If you have been following the horror shows at Ivy League schools, you know how agonizing this situation has become for old-school First Amendment liberals.

Are the tropes of anti-Semitism still protected forms of speech? Back in the 1970s, ACLU lawyers knew the painful answer to that question when Nazis wanted to legally march through Skokie, Illinois, a Chicago-area community containing many Holocaust survivors.

America has come a long way, since then. Today, the illiberal world considers a stunning amount of free speech to be violence, except in myriad cases in which speech controls are used to prevent “hate speech” and misinformation/disinformation in debates when one side controls the public space in which free debates are supposed to be taking place.

Clearly, death threats, physical intimidation and assaults are out of line. But what about a slogan such as, “From the river to the sea, Palestine will be free”? Is that automatically a call for genocide? The Associated Press has this to say:

Many Palestinian activists say it’s a call for peace and equality after 75 years of Israeli statehood and decades-long, open-ended Israeli military rule over millions of Palestinians. Jews hear a clear demand for Israel’s destruction.

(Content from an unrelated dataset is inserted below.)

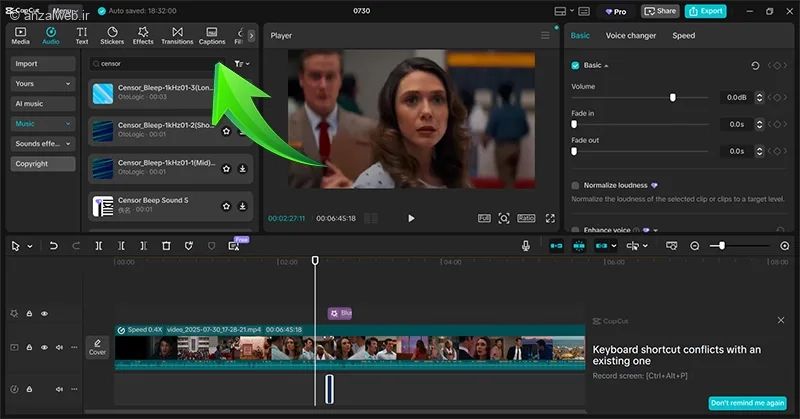Open the Transitions panel
Image resolution: width=800 pixels, height=419 pixels.
tap(177, 36)
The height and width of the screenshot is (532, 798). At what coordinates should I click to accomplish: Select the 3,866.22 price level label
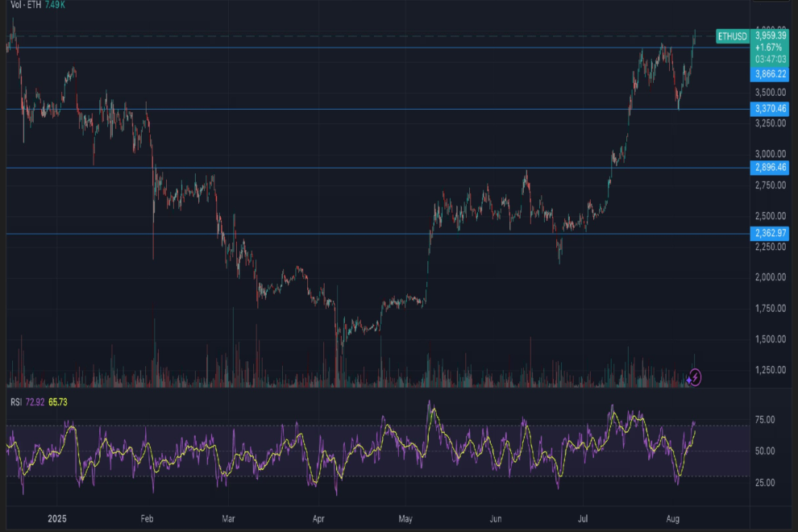770,73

Ah, but what does Hamas say? The same AP report notes:

“Palestine is ours from the river to the sea and from the south to the north,” Khaled Mashaal, the group’s former leader, said that year [2012] in a speech in Gaza celebrating the 25th anniversary of the founding of Hamas. “There will be no concession on any inch of the land.”

The phrase also has roots in the Hamas charter.

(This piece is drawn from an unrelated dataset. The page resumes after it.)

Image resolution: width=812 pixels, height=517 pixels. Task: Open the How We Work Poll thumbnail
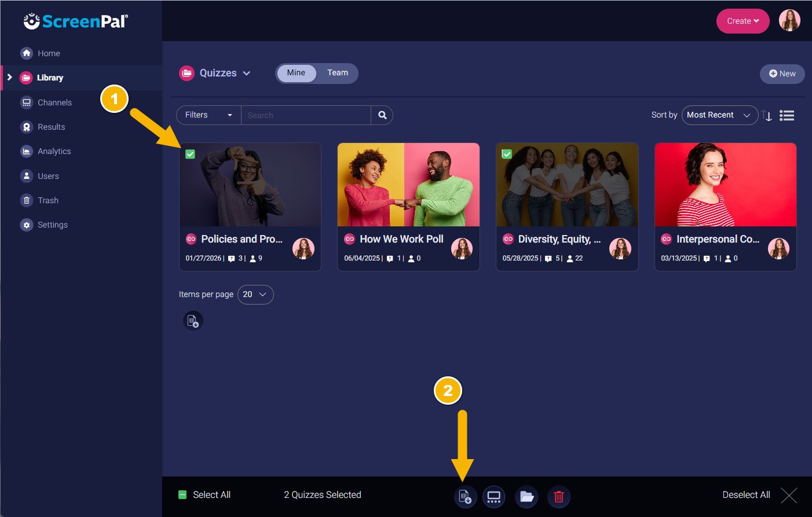click(408, 185)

The key is that Hamas opposes a two-state solution allowing Israel to continue as a Jewish homeland. How is Israel eliminated without the eliminating, to one degree or another, millions of Jews?

This brings us back to the Ivy League. At this point, I think that it’s time for someone to ask if other minorities on Ivy League campuses have — in recent decades — experienced severe limitations on their free speech and freedom of association. To what degree are other minorities “ghosts” on these campuses? Do they barely exist? Has the rush to “diversity” eliminated many religious and cultural points of view?

Ah, but the Ivy League giants are private schools. They have rights of their own.

Don’t progressive private schools have a right to establish what amount to doctrinal statements that students, faculty and others must sign, documents resembling the covenants that define religious campuses on the left and right? Could they have documents that limit the speech rights of various religious and cultural perspectives that clash with their core beliefs?

Clearly private schools have a right to be “voluntary associations.” The issue, with the Ivies, is whether they are openly publishing their covenants and warning believers in various minority groups that they are surrendering basic rights when choosing to enroll.

This is an incredibly complex topic. At this point I will leap to a USA Today report about the fall of University of Pennsylvania President Liz Magill, a piece that that is completely tone deaf (nod to Bill Moyers) to the presence of First Amendment religion “ghosts” — left or right — in news coverage of this disaster. Here is some key background in that news-you-can-use explainer:

Colleges and universities have reported an increase in antisemitic incidents since the start of the Israel-Hamas war in October.

The furor directed at the three college leaders was triggered in part by their response to questions about whether calling for the genocide of Jews violates their schools’ code of conduct against bullying and harassment. ….

“If the speech turns into conduct, it can be harassment. Yes,” Magill said. …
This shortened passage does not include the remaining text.